11 Eylül 2010 Cumartesi

Güç ve erkekler

Hükümetlerin, partilerin, Türk Silahlı Kuvveyleri'nin, PKK'nın, resmi-gayrı resmi bütün örgüt ve kuruluşların güçlerini ve uygulamalarını gördük. Huzurumuz kaçtı, şehitler verdik, bu yollarda telef olduk, ama hala yıkılmadık ve milletçe ayaktayız Allah'a şükür.

Hortumcuların, fırsatçıların, yalakaların, yandaşların ve üçkağıtçıların güçlerini gördük, onları afişe ettik; bir şekilde yine ayakta kaldık ve mücadeleyi bırakmadık. Sonuçta kârda olan yine bu devlet, bu millet olacak inşallah.

Bunca örgütün, kuruluşun ve yollu-yolsuzların gücü karşısında karşı tedbirlerimizin tanımını yaptık ve reçetesiz kalmadık Allah'a şükür. Biz de panzehirimizi ona göre ayarlıyoruz artık; alıştık bunlara.

Ancak; bütün bu güçlerin ötesinde, daha yıkıcı, çoğu zaman çözümsüz, insanı kaosa sürükleyen ve hayatı ona kapkara, umutsuz gösteren apayrı bir güç var ki; onu hep küçümsedik ve önemsemedik. 'Onu çözüme götürelim de rahat edelim' diye akrabalarımızı sattık, doğduğumuz toprakları terkettik, şehirler değiştirdik, anamızın ak sütünü tanımaz olduk. Onun uğrunda işimizi değiştirdik, eskilerimize cephe aldık, henüz kimliği oturmamış yeni'mizi savunur olduk. İsmimize, cismimize, soyadımıza karşı geldik. Kendi tarihimizi tanımaz olduk.

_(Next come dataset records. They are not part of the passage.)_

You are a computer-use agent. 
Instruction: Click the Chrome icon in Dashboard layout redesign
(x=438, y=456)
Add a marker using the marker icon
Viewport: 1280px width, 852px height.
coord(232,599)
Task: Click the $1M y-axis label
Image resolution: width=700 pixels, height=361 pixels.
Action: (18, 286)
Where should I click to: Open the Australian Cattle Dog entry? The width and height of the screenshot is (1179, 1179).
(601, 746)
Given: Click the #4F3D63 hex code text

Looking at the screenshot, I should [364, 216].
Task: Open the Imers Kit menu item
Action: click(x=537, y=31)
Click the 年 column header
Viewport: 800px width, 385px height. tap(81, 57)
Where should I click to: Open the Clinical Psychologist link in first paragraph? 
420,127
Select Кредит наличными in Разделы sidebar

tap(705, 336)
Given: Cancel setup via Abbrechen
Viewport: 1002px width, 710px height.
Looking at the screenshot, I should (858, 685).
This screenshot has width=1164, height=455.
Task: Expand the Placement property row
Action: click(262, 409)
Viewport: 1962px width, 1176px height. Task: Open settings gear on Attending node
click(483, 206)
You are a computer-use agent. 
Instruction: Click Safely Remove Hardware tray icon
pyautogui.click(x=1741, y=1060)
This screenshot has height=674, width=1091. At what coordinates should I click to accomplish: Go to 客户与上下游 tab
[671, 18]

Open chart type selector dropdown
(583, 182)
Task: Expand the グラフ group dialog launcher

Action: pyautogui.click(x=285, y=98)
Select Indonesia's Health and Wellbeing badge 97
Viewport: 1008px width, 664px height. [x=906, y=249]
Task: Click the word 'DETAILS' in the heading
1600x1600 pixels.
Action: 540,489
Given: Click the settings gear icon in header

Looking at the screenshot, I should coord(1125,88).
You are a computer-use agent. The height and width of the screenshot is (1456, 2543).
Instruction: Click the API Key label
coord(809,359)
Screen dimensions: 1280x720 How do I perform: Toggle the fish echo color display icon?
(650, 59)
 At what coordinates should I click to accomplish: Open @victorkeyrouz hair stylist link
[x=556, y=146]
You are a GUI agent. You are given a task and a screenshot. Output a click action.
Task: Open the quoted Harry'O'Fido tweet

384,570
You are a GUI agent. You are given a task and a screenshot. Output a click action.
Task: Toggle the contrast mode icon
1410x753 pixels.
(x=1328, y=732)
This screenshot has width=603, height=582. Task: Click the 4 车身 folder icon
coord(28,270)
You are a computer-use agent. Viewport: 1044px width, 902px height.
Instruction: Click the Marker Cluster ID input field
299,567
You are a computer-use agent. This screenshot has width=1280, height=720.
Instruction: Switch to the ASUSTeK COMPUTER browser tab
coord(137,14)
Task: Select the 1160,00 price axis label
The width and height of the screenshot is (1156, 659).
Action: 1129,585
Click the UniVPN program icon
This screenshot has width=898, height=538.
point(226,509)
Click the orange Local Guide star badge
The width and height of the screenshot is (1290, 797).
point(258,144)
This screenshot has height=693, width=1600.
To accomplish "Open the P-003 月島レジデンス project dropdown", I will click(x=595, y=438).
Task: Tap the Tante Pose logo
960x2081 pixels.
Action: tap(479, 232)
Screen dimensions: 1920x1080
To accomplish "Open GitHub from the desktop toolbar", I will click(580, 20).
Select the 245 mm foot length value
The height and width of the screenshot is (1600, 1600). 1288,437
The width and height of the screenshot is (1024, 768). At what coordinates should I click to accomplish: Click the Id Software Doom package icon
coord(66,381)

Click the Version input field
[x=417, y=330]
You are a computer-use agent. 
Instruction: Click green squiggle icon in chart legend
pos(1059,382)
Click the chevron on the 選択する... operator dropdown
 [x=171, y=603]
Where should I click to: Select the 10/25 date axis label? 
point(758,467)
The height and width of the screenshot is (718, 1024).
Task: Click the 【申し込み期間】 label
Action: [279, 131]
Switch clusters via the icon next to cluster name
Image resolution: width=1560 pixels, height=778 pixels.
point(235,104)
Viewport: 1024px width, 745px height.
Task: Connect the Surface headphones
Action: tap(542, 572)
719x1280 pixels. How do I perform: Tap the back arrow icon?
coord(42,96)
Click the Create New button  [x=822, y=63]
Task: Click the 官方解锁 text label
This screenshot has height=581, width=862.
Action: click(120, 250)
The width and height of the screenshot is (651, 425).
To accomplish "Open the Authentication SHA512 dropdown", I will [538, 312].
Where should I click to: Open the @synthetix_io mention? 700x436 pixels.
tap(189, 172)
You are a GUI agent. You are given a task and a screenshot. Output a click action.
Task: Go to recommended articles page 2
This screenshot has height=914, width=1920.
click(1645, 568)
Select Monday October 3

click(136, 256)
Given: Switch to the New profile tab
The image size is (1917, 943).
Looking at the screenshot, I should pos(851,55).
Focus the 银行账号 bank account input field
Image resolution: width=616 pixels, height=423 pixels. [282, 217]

Sessiz, güzellik maskesi ile perdelenmiş, ahenkli ve estetik duruşuyla bu gücün önünde hep eğilip-büküldük, dilimizi şeyimize sokup, efendilik tasladık. Eğilip-büküldükçe de daha bir kemiksizleştik.

O gücün insan üstünde ne denli yaptırımcı ve kurnazca ayartıcı olduğunu hep küçümsedik.

Nedir o güç, hala tahmin edemediniz mi?!..


Şimdi söylüyorum:

Tabii ki dırdır'ın gücü!..

Kadının, avradın, karının, eşin, sevgilinin, yavuklunun gücü!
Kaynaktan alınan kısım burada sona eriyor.